[Start Excerpted records]
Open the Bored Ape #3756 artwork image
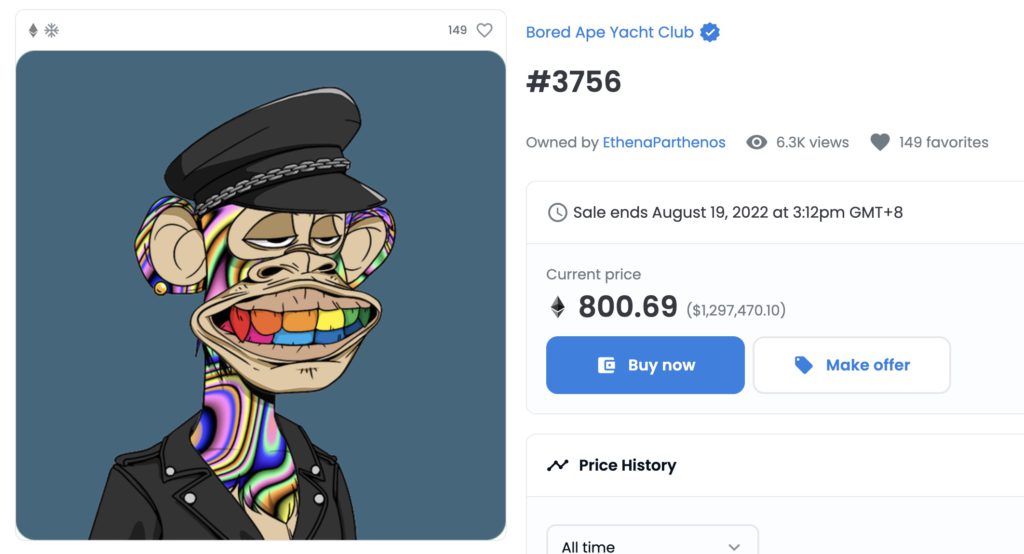Screen dimensions: 1024x554 click(260, 295)
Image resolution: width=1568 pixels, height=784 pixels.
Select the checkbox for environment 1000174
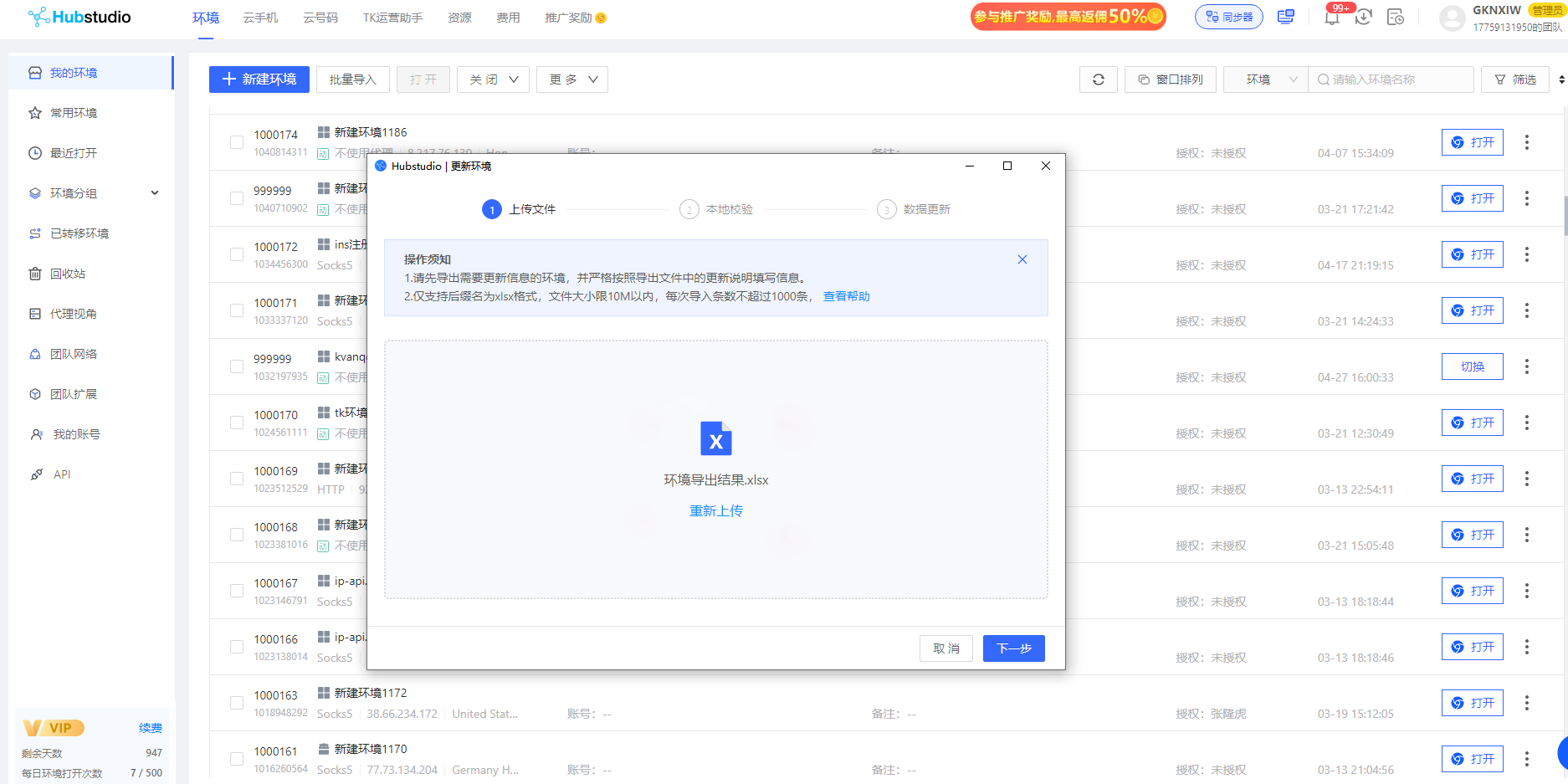pyautogui.click(x=236, y=142)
[End Excerpted records]
Recast the listing above as a JSON list of strings, one string per line, skipping blank lines. Leave the pictures out of the list.

◆ Solution for this problem
[
  "Open the Bored Ape #3756 artwork image",
  "Screen dimensions: 1024x554 click(260, 295)",
  "Image resolution: width=1568 pixels, height=784 pixels.",
  "Select the checkbox for environment 1000174",
  "pyautogui.click(x=236, y=142)"
]